La cita carioca será la segunda para el tenista cordobés y le llega en el mejor momento de su carrera. Pasó gran parte del 2016 compitiendo en el exterior, sumando experiencia y victorias. Pero regresó al país en el tramo final de la preparación para la gran cita carioca.

El Centro Asturiano de Buenos Aires es su lugar de entrenamiento desde que tiene 14 años: “Con Fernando San Martín, mi entrenador, tenemos una relación casi de pareja porque estamos todo el día juntos, viajamos juntos, dormimos juntos, je je… Obvio que hay discusiones, pero tenemos muy buena relación”. Cuenta con el valioso apoyo del Enard, pero sabe que el gran sostén de todo es su  familia, que siempre lo apoyó y lo aconsejó bien.

“Nunca me puse a ver si era discapacitado o no, siempre hice lo que quería sin ningún problema, lo tomé con mucha naturalidad. Creo que esa actitud me ayudó a ver y a entender la discapacidad con naturalidad”, analiza. Cuando tenía un año y medio sufrió un infarto medular que determinó su parálisis. Contar con una familia de deportistas fue vital: es hijo de Gustavo Lobito Fernández, quien se destacó en la Liga Nacional de Básquetbol, y hermano de Juan Manuel Fernández, actual base del Basket Brescia Leonessa de la Serie A2 italiana y con un gran paso por la Selección Argentina.

-Después de colgarte el oro parapanamericano en Guadalajara y en Toronto, ¿cuál es tu objetivo para Río de Janeiro?

-Ganar los Parapanemericanos es buen parámetro., pero en el tenis adaptado los niveles más altos están en Europa. Voy con muchas expectativas. Obviamente que la idea es ir a pelear una medalla.

-¿Y qué sensaciones se movilizan por portar la bandera?

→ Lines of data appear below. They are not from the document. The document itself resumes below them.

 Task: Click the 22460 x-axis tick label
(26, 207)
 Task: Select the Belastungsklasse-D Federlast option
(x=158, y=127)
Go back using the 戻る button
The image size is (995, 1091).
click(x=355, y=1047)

-Jugar para tu país, en cualquier torneo que sea, es algo muy especial. Los Juegos Olímpicos son muy distintos a cualquier otro torneo en la que uno pueda llegar a participar. El hecho de estar en la Villa Olímpica, de convivir con los otros deportistas, es de las experiencias deportivas personales más lindas que podés vivir.